(Data entries)
--- START ---

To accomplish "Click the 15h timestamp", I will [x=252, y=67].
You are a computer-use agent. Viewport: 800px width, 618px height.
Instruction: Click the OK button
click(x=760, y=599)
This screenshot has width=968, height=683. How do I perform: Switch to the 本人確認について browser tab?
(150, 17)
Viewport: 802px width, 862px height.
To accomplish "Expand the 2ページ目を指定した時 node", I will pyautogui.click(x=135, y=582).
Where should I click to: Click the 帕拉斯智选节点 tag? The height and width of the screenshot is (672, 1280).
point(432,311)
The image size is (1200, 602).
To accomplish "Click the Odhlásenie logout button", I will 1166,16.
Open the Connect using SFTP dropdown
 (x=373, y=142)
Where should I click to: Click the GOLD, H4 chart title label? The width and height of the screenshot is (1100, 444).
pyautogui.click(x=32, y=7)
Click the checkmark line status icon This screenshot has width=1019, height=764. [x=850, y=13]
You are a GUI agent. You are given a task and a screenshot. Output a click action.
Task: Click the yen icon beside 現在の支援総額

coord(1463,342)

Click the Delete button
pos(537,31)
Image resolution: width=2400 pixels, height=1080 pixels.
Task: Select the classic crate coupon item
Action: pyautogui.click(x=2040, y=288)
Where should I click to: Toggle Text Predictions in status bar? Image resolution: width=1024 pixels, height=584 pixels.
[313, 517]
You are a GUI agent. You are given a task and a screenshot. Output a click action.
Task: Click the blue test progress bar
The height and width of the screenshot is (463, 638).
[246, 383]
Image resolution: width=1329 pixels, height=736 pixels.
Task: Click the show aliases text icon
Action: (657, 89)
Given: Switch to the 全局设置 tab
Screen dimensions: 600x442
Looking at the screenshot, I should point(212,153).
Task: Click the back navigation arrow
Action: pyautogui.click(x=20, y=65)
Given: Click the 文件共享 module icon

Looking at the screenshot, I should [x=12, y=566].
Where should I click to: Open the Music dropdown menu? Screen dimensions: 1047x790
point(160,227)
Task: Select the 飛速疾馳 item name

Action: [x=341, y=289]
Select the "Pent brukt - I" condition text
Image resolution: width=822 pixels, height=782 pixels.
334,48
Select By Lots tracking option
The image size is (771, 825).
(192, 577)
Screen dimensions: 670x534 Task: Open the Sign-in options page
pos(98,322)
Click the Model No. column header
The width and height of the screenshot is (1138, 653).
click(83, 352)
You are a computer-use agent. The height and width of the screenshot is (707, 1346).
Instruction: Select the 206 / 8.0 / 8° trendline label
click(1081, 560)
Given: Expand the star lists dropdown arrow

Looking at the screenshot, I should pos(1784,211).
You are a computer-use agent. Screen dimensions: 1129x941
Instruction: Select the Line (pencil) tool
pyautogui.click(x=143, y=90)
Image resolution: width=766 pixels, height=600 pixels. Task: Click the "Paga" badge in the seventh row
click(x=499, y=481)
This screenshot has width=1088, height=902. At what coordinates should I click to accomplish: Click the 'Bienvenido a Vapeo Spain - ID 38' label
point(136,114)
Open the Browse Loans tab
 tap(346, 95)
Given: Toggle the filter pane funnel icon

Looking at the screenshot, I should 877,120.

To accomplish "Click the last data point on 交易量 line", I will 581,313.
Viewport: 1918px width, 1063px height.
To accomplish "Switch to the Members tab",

--- END ---

• **DESCRIPTION OF THE TASK**
From the first line to the last, output the records word for word.

• **RESULT OF THIS TASK**
To accomplish "Click the 15h timestamp", I will [x=252, y=67].
You are a computer-use agent. Viewport: 800px width, 618px height.
Instruction: Click the OK button
click(x=760, y=599)
This screenshot has width=968, height=683. How do I perform: Switch to the 本人確認について browser tab?
(150, 17)
Viewport: 802px width, 862px height.
To accomplish "Expand the 2ページ目を指定した時 node", I will pyautogui.click(x=135, y=582).
Where should I click to: Click the 帕拉斯智选节点 tag? The height and width of the screenshot is (672, 1280).
point(432,311)
The image size is (1200, 602).
To accomplish "Click the Odhlásenie logout button", I will 1166,16.
Open the Connect using SFTP dropdown
 (x=373, y=142)
Where should I click to: Click the GOLD, H4 chart title label? The width and height of the screenshot is (1100, 444).
pyautogui.click(x=32, y=7)
Click the checkmark line status icon This screenshot has width=1019, height=764. [x=850, y=13]
You are a GUI agent. You are given a task and a screenshot. Output a click action.
Task: Click the yen icon beside 現在の支援総額

coord(1463,342)

Click the Delete button
pos(537,31)
Image resolution: width=2400 pixels, height=1080 pixels.
Task: Select the classic crate coupon item
Action: pyautogui.click(x=2040, y=288)
Where should I click to: Toggle Text Predictions in status bar? Image resolution: width=1024 pixels, height=584 pixels.
[313, 517]
You are a GUI agent. You are given a task and a screenshot. Output a click action.
Task: Click the blue test progress bar
The height and width of the screenshot is (463, 638).
[246, 383]
Image resolution: width=1329 pixels, height=736 pixels.
Task: Click the show aliases text icon
Action: (657, 89)
Given: Switch to the 全局设置 tab
Screen dimensions: 600x442
Looking at the screenshot, I should point(212,153).
Task: Click the back navigation arrow
Action: pyautogui.click(x=20, y=65)
Given: Click the 文件共享 module icon

Looking at the screenshot, I should [x=12, y=566].
Where should I click to: Open the Music dropdown menu? Screen dimensions: 1047x790
point(160,227)
Task: Select the 飛速疾馳 item name

Action: [x=341, y=289]
Select the "Pent brukt - I" condition text
Image resolution: width=822 pixels, height=782 pixels.
334,48
Select By Lots tracking option
The image size is (771, 825).
(192, 577)
Screen dimensions: 670x534 Task: Open the Sign-in options page
pos(98,322)
Click the Model No. column header
The width and height of the screenshot is (1138, 653).
click(83, 352)
You are a computer-use agent. The height and width of the screenshot is (707, 1346).
Instruction: Select the 206 / 8.0 / 8° trendline label
click(1081, 560)
Given: Expand the star lists dropdown arrow

Looking at the screenshot, I should pos(1784,211).
You are a computer-use agent. Screen dimensions: 1129x941
Instruction: Select the Line (pencil) tool
pyautogui.click(x=143, y=90)
Image resolution: width=766 pixels, height=600 pixels. Task: Click the "Paga" badge in the seventh row
click(x=499, y=481)
This screenshot has width=1088, height=902. At what coordinates should I click to accomplish: Click the 'Bienvenido a Vapeo Spain - ID 38' label
point(136,114)
Open the Browse Loans tab
 tap(346, 95)
Given: Toggle the filter pane funnel icon

Looking at the screenshot, I should 877,120.

To accomplish "Click the last data point on 交易量 line", I will 581,313.
Viewport: 1918px width, 1063px height.
To accomplish "Switch to the Members tab",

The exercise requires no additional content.